Davis Peralta, Norris Webb, Luis Sinclair, Pedro Rivas, Eliecer Ellis, Calixto Malcom, Nicolás Noé Alvarado, Ernesto Arturo Agard, Francisco Checa, Julio Osorio, Pércibal Eduardo Blades, Ramón Reyes (Coach: Eugenio Luzcando)

1970 World Championship: finished 9th among 13 teams

Davis Peralta, Luis Sinclair, Pedro Rivas, Ernesto Arturo Agard, Julio Osorio, Pércibal Eduardo Blades, Julio Andrade, Herbert Cousins, Ronald Walton, Cecilio Straker, Mario Peart, Hector Montalvo (Coach: Carl Pirelli Minetti)

1982 World Championship: finished 9th among 13 teams

Ernesto "Tito" Malcolm, Rolando Frazer, Mario Butler, Rodolfo Gill, Fernando Pinillo, Reggie Grenald, Braulio Rivas, Arturo Brown, Mario Galvez, Adolfo Medrick, Eddie Joe Chávez, Alfonso Smith (Coach: Jim Baron)

1986 World Championship: finished 19th among 24 teams

Ernesto "Tito" Malcolm, Mario Butler, Rolando Frazer, Reggie Grenald, Rodolfo Gill, Fernando Pinillo, Braulio Rivas, Adolfo Medrick, Cirilo Escalona, Mario Gálvez, Enrique Grenald, Daniel Macias (Coach: Frank Holness)

2006 World Championship: finished 21st among 24 teams

Ed Cota, Rubén Garcés, Jaime Lloreda, Ruben Douglas, Michael Hicks, Maximiliano "Max" Gómez, Eric Omar Cardenas, Kevin Daley, Antonio Enrique García, Jair Peralta, Jamaal Levy, Dionisio Gómez (Coach: Guillermo Edgardo Vecchio)

At the 2015 FIBA Americas Championship:

==Panama Pipeline==

During the late 1970s and early 1980s, various Panama players played their college basketball in the United States at NAIA school Briar Cliff College as part of head coach Ray Nacke's "Panama Pipeline". Some of the members included national team members Rolando Frazier, Ernesto "Tito" Malcolm, Mario Butler, Eddie Warren, Reggie Grenald, and Mario Galvez.
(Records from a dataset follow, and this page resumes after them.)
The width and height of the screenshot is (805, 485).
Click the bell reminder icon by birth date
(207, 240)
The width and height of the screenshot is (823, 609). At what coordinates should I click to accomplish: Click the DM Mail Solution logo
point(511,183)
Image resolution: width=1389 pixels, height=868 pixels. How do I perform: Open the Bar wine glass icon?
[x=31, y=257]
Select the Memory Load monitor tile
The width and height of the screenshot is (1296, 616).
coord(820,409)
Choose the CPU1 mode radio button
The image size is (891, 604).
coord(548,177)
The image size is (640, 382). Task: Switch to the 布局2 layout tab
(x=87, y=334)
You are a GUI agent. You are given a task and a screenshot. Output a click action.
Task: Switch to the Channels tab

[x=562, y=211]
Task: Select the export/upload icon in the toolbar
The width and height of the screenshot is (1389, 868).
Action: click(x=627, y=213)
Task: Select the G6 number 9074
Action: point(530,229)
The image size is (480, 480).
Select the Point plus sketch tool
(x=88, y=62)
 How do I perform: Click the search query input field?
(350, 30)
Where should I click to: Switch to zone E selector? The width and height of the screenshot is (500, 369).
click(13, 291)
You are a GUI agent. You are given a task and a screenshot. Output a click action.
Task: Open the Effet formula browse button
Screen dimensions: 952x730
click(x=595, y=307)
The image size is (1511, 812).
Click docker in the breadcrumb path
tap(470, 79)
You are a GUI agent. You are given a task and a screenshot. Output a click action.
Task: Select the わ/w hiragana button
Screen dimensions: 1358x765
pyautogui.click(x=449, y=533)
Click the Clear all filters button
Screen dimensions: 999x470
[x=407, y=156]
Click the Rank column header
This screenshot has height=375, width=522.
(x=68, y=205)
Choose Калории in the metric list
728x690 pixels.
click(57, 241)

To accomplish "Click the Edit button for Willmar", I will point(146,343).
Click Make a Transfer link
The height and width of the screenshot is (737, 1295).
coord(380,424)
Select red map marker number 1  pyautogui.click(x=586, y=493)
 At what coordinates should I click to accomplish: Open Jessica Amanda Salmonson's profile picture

These players helped Briar Cliff to many NAIA Regional Championships, National Tournament appearances, and in 1981 the Chargers were ranked No. 1 in the nation in the NAIA's final regular season poll.

Since 2000, there has been a new group of Panamanian players that have come through the national Superior Basketball Circuit (CBS), the under-21 Panamanian national team and NCAA Division I colleges in America. These years saw Panama qualify for four pre-Olympic qualifiers, five pre-World Championships, the 2006 FIBA World Championship in Japan and the 2010 Youth Olympic Games in Singapore. The domestic developmental pathway uses regional leagues to spot talent and most of them move to the American college basketball league before moving into the senior Panamanian team.

Despite its small size, Panama Basketball has managed to qualify to big tournaments and cause upsets, such as beating the United States in the Pan American Games in Rio de Janeiro, Brazil in 2007. Their style has been influenced by their culture of street basketball, especially visible in their persistence, which is what has helped the team gain international success.